Innovación, más que ideas, todo un proceso
El hecho de tener claramente definido el alcance de proveer una experiencia de valor para el cliente final, permite a un equipo de desarrollo en innovación seguir un relativamente simple pero ordenado proceso de diseño considerando todos los elementos de un nuevo concepto para el cliente y sus ventajas.
Siempre se esperaría que equipo de diseño pueda definir de manera clara lo que la empresa debe producir y entregar como producto, considerando todos sus aspectos. Al tomar tiempo para pensar y decantar en esta importante etapa todos los aspectos interrelacionados en la entrega al cliente de una experiencia valiosa de servicio, y a la vez evitando a la empresa el sufrir el riesgo de dos de los más comunes problemas de diseño de un producto y principalmente de un servicio, estas son: los errores de omisión y los conflictos de intento.

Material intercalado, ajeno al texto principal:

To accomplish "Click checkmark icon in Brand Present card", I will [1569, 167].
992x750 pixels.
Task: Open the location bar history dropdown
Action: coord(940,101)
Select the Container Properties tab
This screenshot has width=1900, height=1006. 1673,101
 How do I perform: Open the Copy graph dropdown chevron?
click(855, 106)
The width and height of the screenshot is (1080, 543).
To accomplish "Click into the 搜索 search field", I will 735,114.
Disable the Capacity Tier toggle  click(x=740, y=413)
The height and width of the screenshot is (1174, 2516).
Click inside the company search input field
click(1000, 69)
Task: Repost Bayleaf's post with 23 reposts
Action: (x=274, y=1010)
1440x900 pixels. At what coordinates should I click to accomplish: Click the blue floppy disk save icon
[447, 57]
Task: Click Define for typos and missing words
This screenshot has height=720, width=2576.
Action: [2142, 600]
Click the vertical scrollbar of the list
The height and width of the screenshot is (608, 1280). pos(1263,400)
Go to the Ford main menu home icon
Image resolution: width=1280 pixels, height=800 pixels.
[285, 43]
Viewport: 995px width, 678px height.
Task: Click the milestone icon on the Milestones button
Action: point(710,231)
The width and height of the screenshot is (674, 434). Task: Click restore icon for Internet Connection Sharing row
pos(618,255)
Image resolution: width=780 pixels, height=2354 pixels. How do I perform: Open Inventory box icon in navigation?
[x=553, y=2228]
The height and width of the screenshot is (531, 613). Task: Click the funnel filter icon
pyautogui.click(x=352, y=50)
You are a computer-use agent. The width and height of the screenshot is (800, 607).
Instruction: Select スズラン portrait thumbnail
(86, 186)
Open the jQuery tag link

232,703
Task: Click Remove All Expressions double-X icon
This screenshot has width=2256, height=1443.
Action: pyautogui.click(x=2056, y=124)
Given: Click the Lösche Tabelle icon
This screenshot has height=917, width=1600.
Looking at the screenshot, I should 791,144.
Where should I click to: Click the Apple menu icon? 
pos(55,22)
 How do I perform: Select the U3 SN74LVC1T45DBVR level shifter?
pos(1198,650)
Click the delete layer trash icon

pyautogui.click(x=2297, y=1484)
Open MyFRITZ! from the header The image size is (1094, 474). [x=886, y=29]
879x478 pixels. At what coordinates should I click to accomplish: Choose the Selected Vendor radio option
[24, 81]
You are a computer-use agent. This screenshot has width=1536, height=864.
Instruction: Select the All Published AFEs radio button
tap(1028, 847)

Los errores de omisión ocurren cuando la acción de lanzamiento y/o prestación del servicio no es considerada en todos los puntos que la componen. Por ejemplo: como es el caso particular de una empresa operadora de servicios de telecomunicaciones que desarrolla el concepto innovador de un nuevo servicio, considerando análisis de mercado, planes de negocios, precios, equipos, costo operativo, fecha de lanzamiento, campaña de medios y estrategia promocional, volantes de precios y modelos eventos, logística asociada, material interno, sincronía de activación; supuestamente todo, pero se obvió el hecho de entrenar a sus agentes y servicio de atención al cliente y cargar en la base e datos del centro de atención las características y ventajas del plan, quedando estos sin conocimiento sobre las características, valor y ventajas del nuevo servicio. Total, no se sabía nada que conectará el servicio al mundo real de los clientes y todo lo demás impecable.
Aunque parezca algo insólito, este tipo de situaciones ocurre con mucha frecuencia, aunque este tipo de errores puede ser rápidamente identificado y prevenido en la etapa del desarrollo de conceptos si el equipo de desarrollo se hace cargo que es responsable también por cuidar todas las etapas de la experiencia de entrega del servicio y no solo los productos o servicios en si mismos. Por supuesto que la situación se complica cuando simultáneamente ocurren dos o tres faltas sobre la operación o sus componentes que concurren desde el mismo día de lanzamiento. Esta situación de errores de omisión por demás es muy común en sectores donde la atención masiva y el número de agentes o sucursales requiere patrones de distribución y control con cierto grado de centralización, siendo los sectores como el financiero, telecomunicaciones y alimentos los más propensos a esta ocurrencia de errores de omisión durante el proceso de desarrollo y lanzamiento de productos y servicios.
Por otro lado los conflictos de intento ocurren de manera frecuente cuando algún aspecto de la entrega mina de manera contundente todo el significado que pueda tener el producto o servicio desarrollado de manera aparentemente impecable.
Un caso muy típico de esta situación se presenta cuando un novedoso restaurante abre sus puertas y no dispone de personal suficientemente entrenado causándose una atención inadecuada o largo tiempo de espera a los clientes. Otro ejemplo típico es el diseño de un fino instrumento de escritura, estéticamente maravilloso, pero que no escribe bien, dado que su diseño se enfocó en la parte externa y no en la calidad del objeto final del instrumento, escribir.
En el proceso de innovación existen variables que van más allá del concepto en si mismo o de las propiedades que se supone disparan la venta, son elementos que se definen como parte del producto o servicio, que están presentes a veces en el producto en si mismo y otras veces en la sucesión de acciones para su entrega, pero que sin ellas el producto o servicio no existe o no tiene posibilidades de éxito. Entonces tenemos que cuidar los errores de omisión y los conflictos de intento, su aparición siempre es un inconveniente y puede marcar el ritmo y éxito de los productos y servicios, a veces de manera definitiva e implacable.
El tema de dar forma al concepto de innovación tiene muchas variables, las iremos tratando, aunque quien diseña el producto o servicio tiene la última palabra.